Spain's international wars in the second half of the 18th century evidenced the empire's difficulties in reinforcing its colonial possessions and provide them with economic aid. This led to an increased local participation in the financing of the defense and an increased participation in the militias by the Chilean-born. Such development was at odds with the ideals of the centralized absolute monarchy. The Spanish did also formal concessions to strengthen the defense: In Chiloé Spanish authorities promised freedom from the encomienda those indigenous locals who settled near the new stronghold of Ancud (founded in 1768) and contributed to its defense. The increased local organization of the defenses would ultimately undermine metropolitan authority and bolster the independence movement.

===Sweden===
Prior to the war Sweden's government ran yearly deficits financed by the National Bank of Sweden, so it had inadequate cash reserves upon the outbreak of hostilities. Sweden continued to take loans from the National Bank during the war and these accounted for 44% of its income. The Swedish East India Company lent 2 million sd. to the government in 1762 and 1763.

Inflation increased during the war.
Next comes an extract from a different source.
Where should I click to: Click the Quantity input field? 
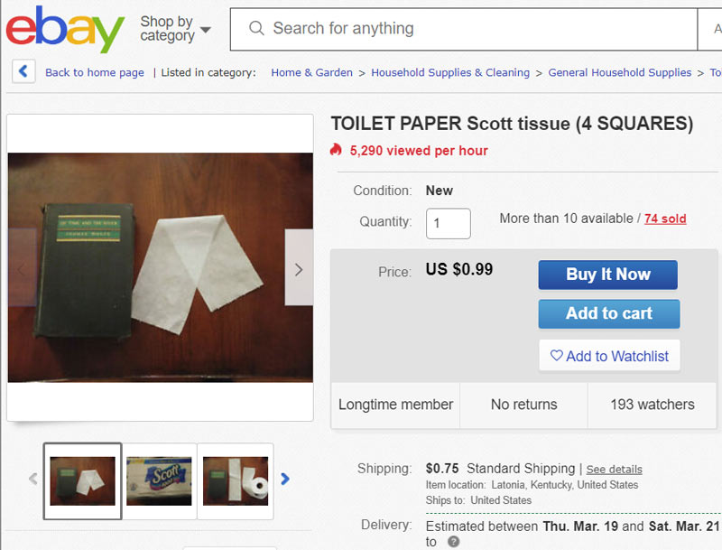click(448, 223)
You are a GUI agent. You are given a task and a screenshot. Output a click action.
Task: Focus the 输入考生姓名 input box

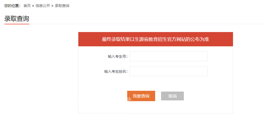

In 1755 there were 13.8 million sd. in circulation and 44 million sd. in circulation by 1763, affecting prices for all goods. A barrel of herring in Uppsala, for instance, costed 12 sd. in 1756 and 27 sd. by 1763.

Sweden also relied on war subsidies from its ally France. France paid subsidies to Sweden eight times between 1757 and 1761. The largest single subsidy was that of 1759 when France paid 3,797,699 sd. In total, France paid over 11 million sd. during these years.

Sweden's government established a nation-wide public lottery to raise funds in 1758 and 1759 which raised 5,800,000 sd. The winnings from the lottery were paid as government bonds rather than cash.